On June 4, 2018, the Appellate Division issued an unpublished OPRA opinion titled Benedetto v Russo and Union County. While the opinion is not binding on lower courts because it is unpublished, we think it is helpful in several ways.

First, the case involves very important records: incident reports regarding suicide and suspicious deaths within a County Correctional Facility. Given the widespread coverage regarding several deaths in the Hudson County Jail recently, it is important that the public has access to information about these deaths and the conditions inside the jail.

In this case, Union County argued that the incident reports regarding jail deaths could not be disclosed because N.J.A.C. 10A:31-6.10(a)(4) exempts “[a]ny information relating to medical, psychiatric or psychological history, diagnosis, treatment or evaluation.”  Additionally, Union County argued that records relating to drug overdoses could not be disclosed pursuant to N.J.A.C. 10A:31-6.10(a)(3), which exempts a “record, which consists of any alcohol, drug or other substance abuse information, testing, assessment, evaluation, report, summary, history, recommendation or treatment.” Thus, Union County argued the incident reports were medical records and exempt pursuant to both of those regulations.
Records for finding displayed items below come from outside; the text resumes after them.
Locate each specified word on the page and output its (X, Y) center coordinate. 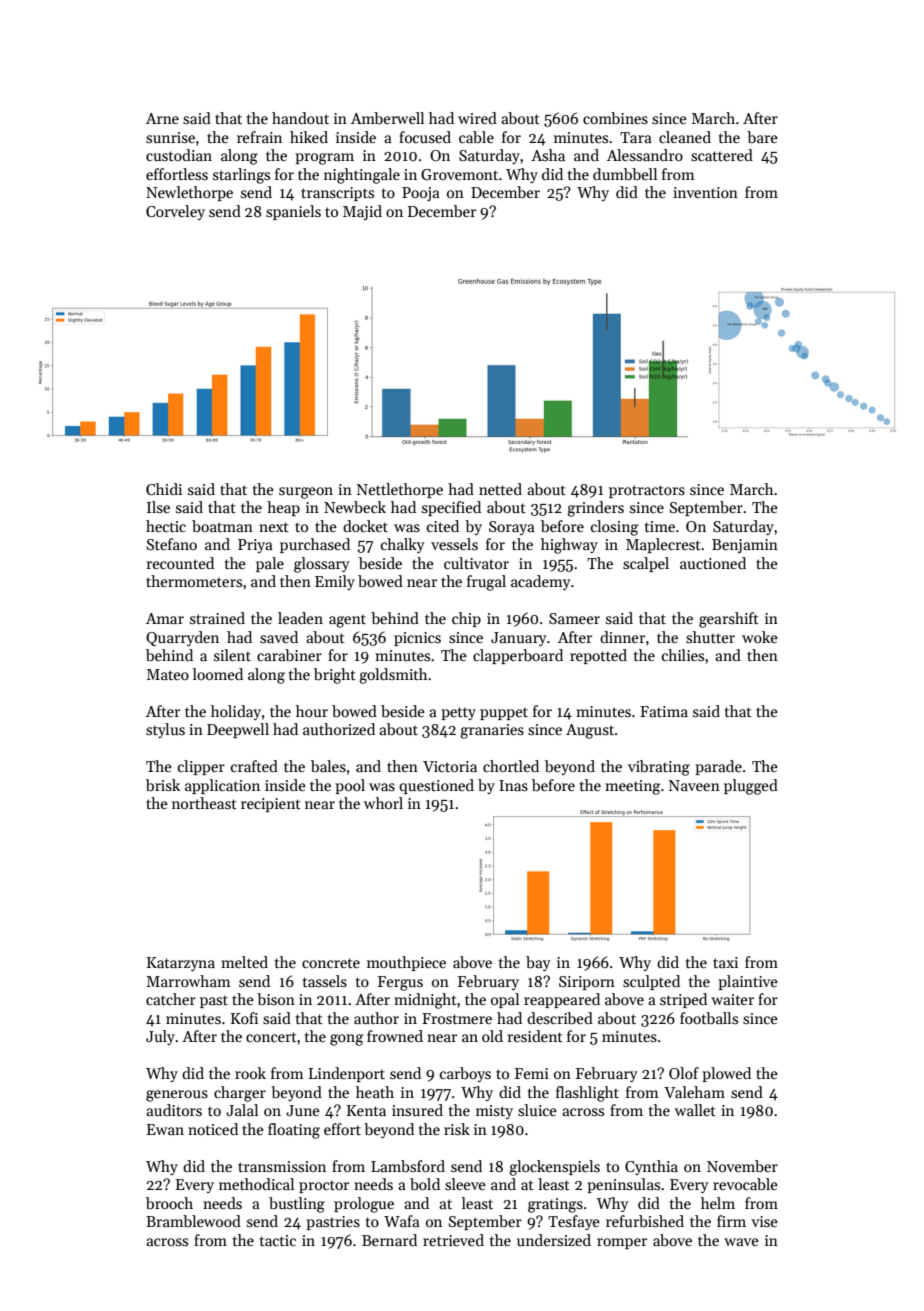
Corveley (175, 212)
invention (705, 192)
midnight (425, 1001)
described (560, 1018)
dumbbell (625, 174)
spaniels (293, 212)
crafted (254, 766)
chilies (683, 655)
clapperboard (518, 656)
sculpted (651, 982)
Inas (513, 785)
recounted (180, 563)
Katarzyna (181, 964)
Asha (548, 155)
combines (615, 118)
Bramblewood (193, 1221)
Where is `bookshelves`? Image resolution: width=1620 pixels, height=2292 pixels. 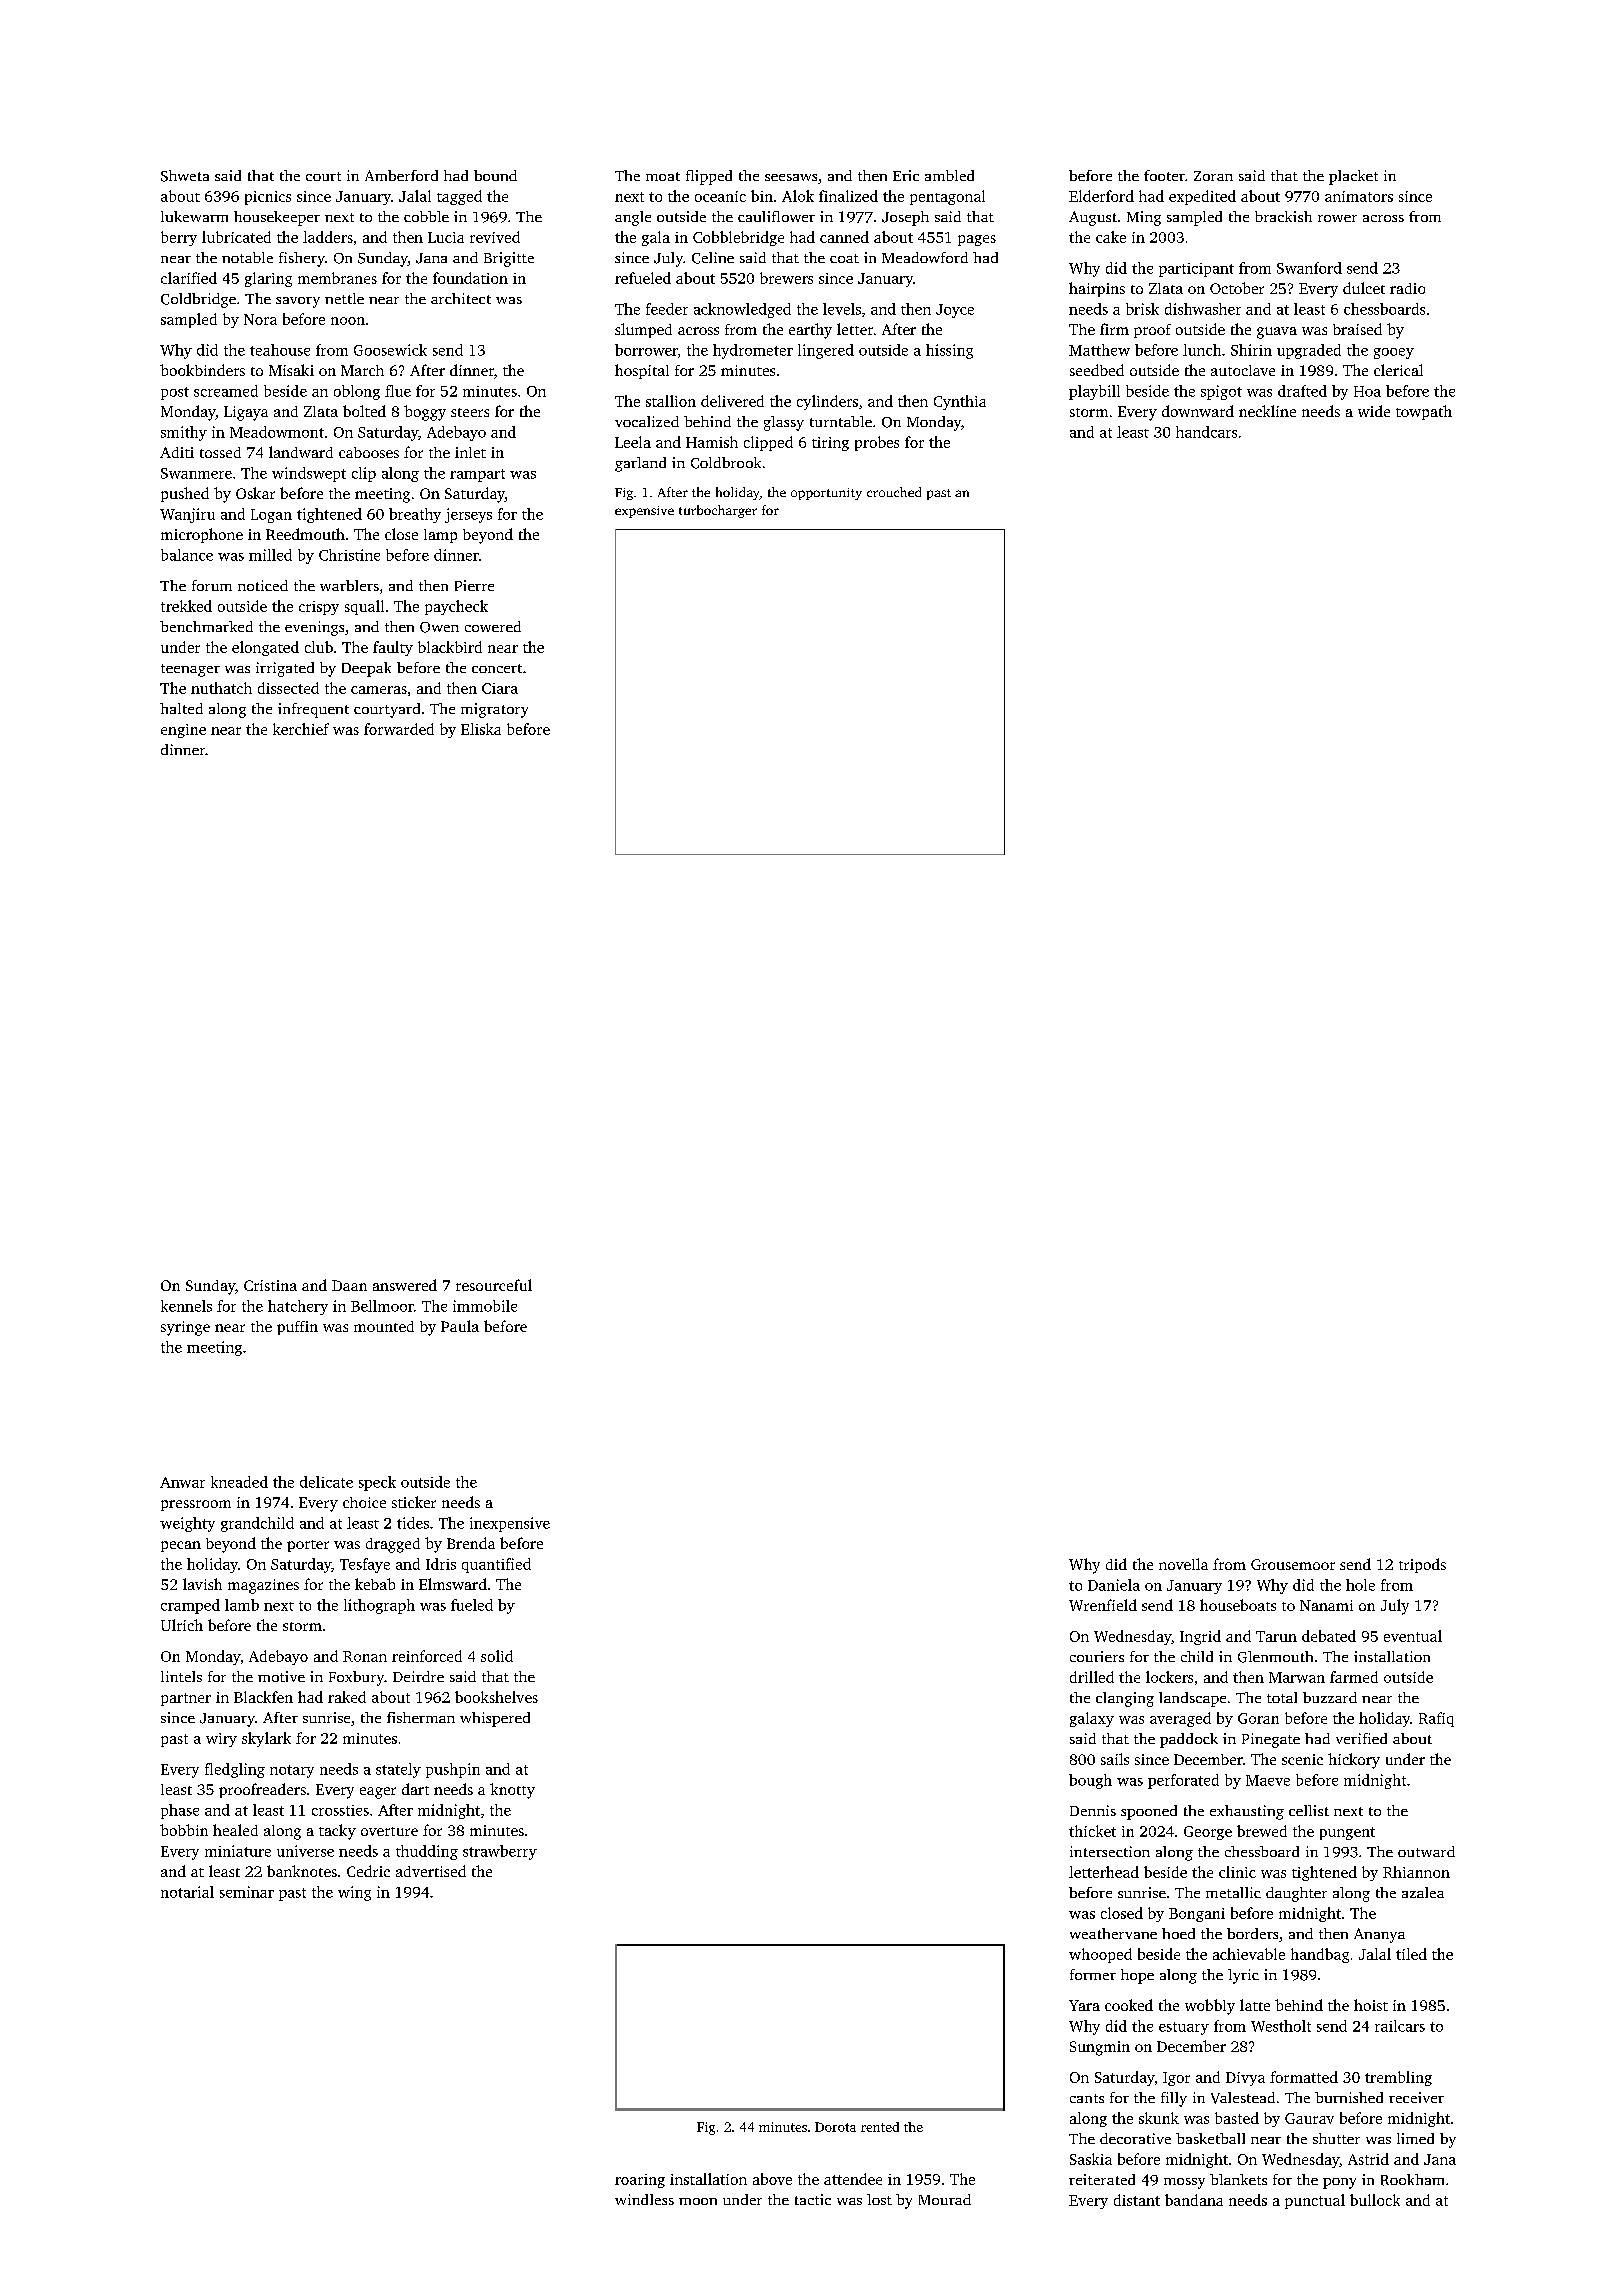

The trial court ruled that these exemptions did not apply. The Appellate Division affirmed, agreeing with the trial court that the requestor did not seek “inmate medical records,” but rather sought “incident reports.” This is an important ruling because public agencies frequently try to categorize a record as something it is not.

The second reason this case is important is because it reinforces the rule that public agencies cannot meet their burden of proving that a record is exempt simply by making factual assertions in legal briefs. Instead, public agencies must produce affidavits, certifications, or other “legally competent evidence” if it wishes to cite facts not in the record. Unsworn assertions by attorneys in a brief are simply not evidential.

Too often in an OPRA case, a public agency will produce no evidence whatsoever and will ask the trial court to accept what was argued in a brief or to make a ruling based on assumptions. This case confirmed that is not acceptable.